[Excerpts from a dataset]

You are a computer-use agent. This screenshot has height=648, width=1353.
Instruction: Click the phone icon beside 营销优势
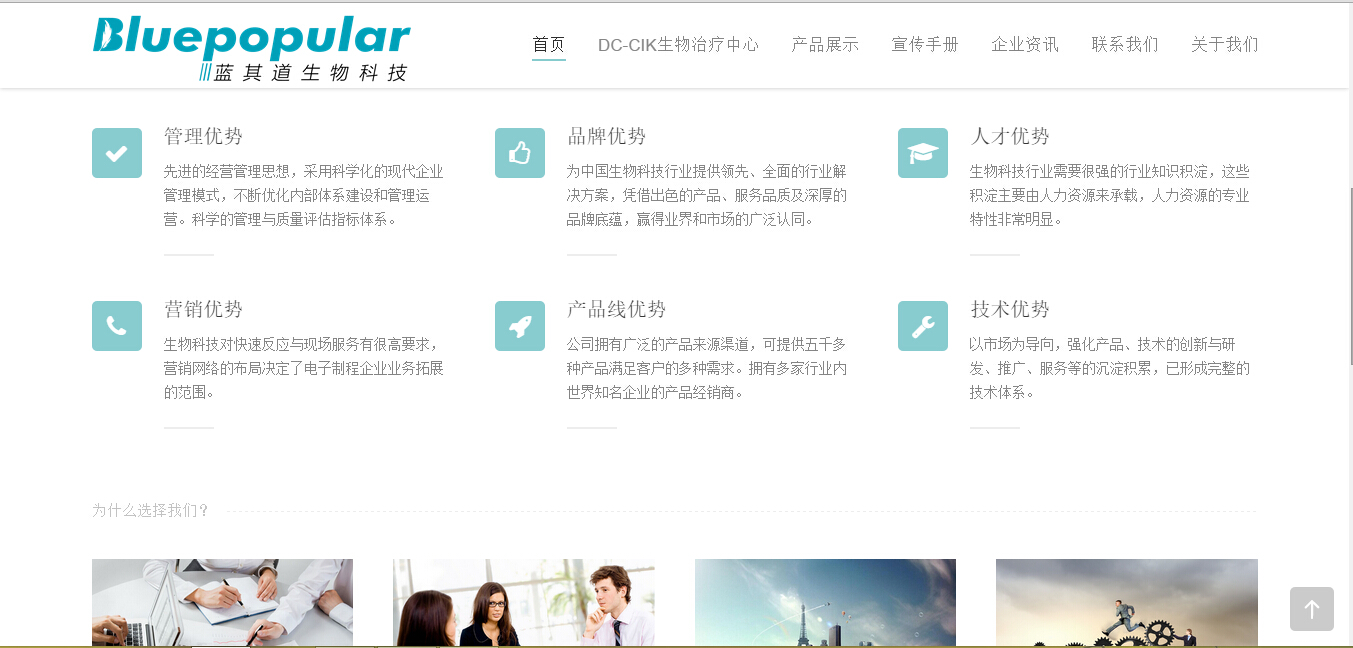pos(117,326)
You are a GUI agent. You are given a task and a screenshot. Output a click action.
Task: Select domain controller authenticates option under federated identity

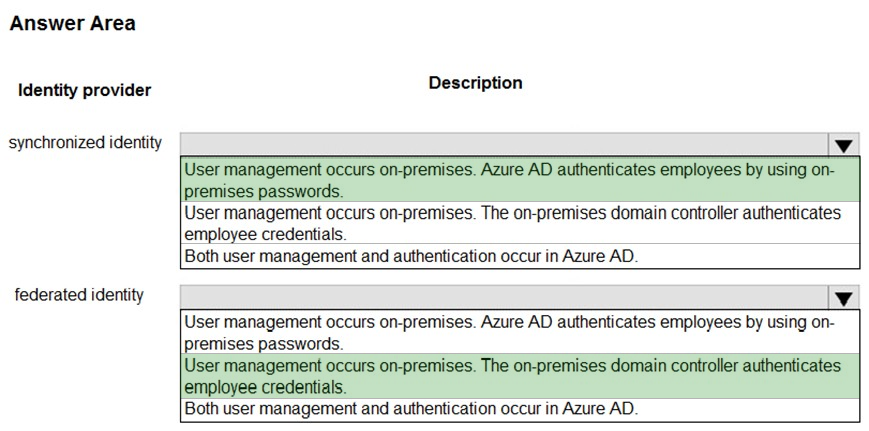point(520,376)
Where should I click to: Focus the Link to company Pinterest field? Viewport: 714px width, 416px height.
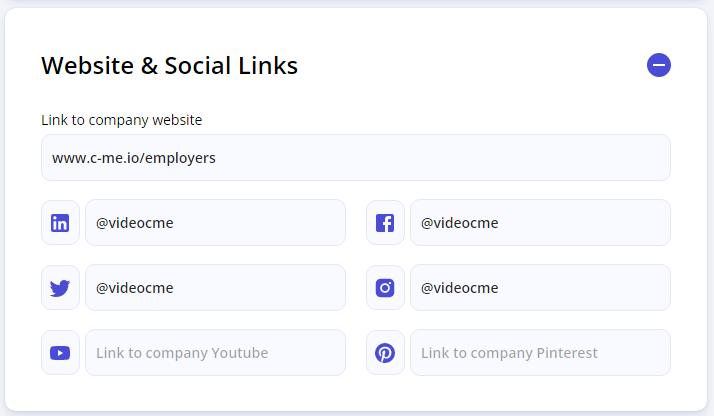(540, 353)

## Instructions to follow
From the line that contains "Instruction: Click the phone icon beside 营销优势" through the last line of the entries, transcribe every line exactly, leaving out the pictures.

## Exercise response
Instruction: Click the phone icon beside 营销优势
pos(117,326)
You are a GUI agent. You are given a task and a screenshot. Output a click action.
Task: Select domain controller authenticates option under federated identity

point(520,376)
Where should I click to: Focus the Link to company Pinterest field? Viewport: 714px width, 416px height.
(540, 353)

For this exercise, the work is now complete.